Burns exigeait tellement de ses joueurs qu'il pouvait difficilement rester plus de trois ou quatre ans au sein d'une même organisation. Il avait du mal à se faire à l'idée que des athlètes ne pouvaient pas jouer le pied au plancher durant 82 matchs.
Tel que raconté dans sa biographie Pat Burns, l'homme qui voulait gagner, à l'occasion de l'entrevue qui a précédé son embauche, Lamoriello lui a expliqué les choses très clairement. Les Devils possédaient tous les ingrédients pour remporter la coupe Stanley. Cependant, pour y arriver, ils n'avaient pas besoin du type d'entraîneur qu'il était. S'il désirait le poste (et Dieu sait qu'il le voulait après avoir passé près de deux ans sans travail à la suite de son remerciement par les Bruins), il allait devoir changer. Son futur patron lui a fait comprendre qu'il préconisait un style qui usait tout le monde autour de lui, y compris lui-même.
Lamoriello, un rude Italien, n'a pas tourné autour de la question. « Quand l'équipe connaît du succès, tu en viens à penser que c'est à cause de toi, lui a-t-il dit. Tu le dois aux joueurs. Dès qu'ils se rendent compte que tu penses que c'est à cause de toi, tu te retrouves dans le pétrin. »

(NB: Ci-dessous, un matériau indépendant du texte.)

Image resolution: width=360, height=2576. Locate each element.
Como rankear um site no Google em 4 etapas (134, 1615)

Jamais personne ne lui avait parlé de cette façon. « Je lui ai dit que ce qu'il avait à faire, c'était d'aimer ses joueurs plutôt que de tenter de leur prouver qu'il était un dur, a expliqué Lamoriello. Être dur est un état d'esprit, ce n'est pas un message. »

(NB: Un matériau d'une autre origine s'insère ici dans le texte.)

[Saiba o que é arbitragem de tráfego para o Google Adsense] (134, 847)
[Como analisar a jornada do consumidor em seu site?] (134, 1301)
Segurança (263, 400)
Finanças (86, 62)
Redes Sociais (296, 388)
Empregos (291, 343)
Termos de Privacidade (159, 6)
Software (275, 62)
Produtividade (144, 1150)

Ces remarques ne sont pas tombées dans l'oreille d'un sourd. Burns a gagné sa seule coupe Stanley dans l'année qui a suivi. La saison suivante, le cancer est venu chambouler les plans de tout le monde. Lamoriello a pris soin de lui et de sa famille jusqu'à son dernier souffle. Burns avait trois ans quand son père est décédé d'une attaque cardiaque à 49 ans. Étrangement, Lamoriello est peut-être devenu le père qu'il n'a jamais eu.
Une seconde carrière impressionnante
J'ai eu mes différends avec Burns, mais je l'ai respecté pour tout ce qu'il a accompli en gravissant vaillamment les échelons. Toutefois, c'est dans sa seconde carrière dans les médias qu'il m'a vraiment impressionné.
Il faisait une intervention en ondes à CKAC tous les matins de la semaine. La maladie ne l'incitait pas à sauter son tour quand il se tirait péniblement du lit certains matins. Parfois, sa voix était bonne et forte. Parfois, elle était rauque, une indication qu'il était souffrant.
Il mettait beaucoup d'application dans ses interventions. Il aurait pu rouler sur son vieux vécu en nous servant des : « Moi, dans mon temps… » Il travaillait plutôt sur l'activité du jour. Il parlait à des hommes de hockey. Avant d'aller en ondes à 7 h 30, il avait déjà eu le temps de consulter sur le web les principaux journaux autour de la ligue. Bref, il faisait ses devoirs. Il était intéressant, pertinent.
Pat n'a jamais laissé la maladie et les souffrances physiques l'éloigner de ce qu'il a toujours été, un gros travaillant. Un comportement qui justifie pleinement l'hommage qui lui sera rendu ce soir. Son intronisation arrive sur le tard, mais comme le précise Line, la femme courageuse qui l'a appuyé dans ses moments de gloire comme dans le calvaire qu'il a vécu, il est maintenant au Panthéon pour toujours. C'est tout ce qui compte.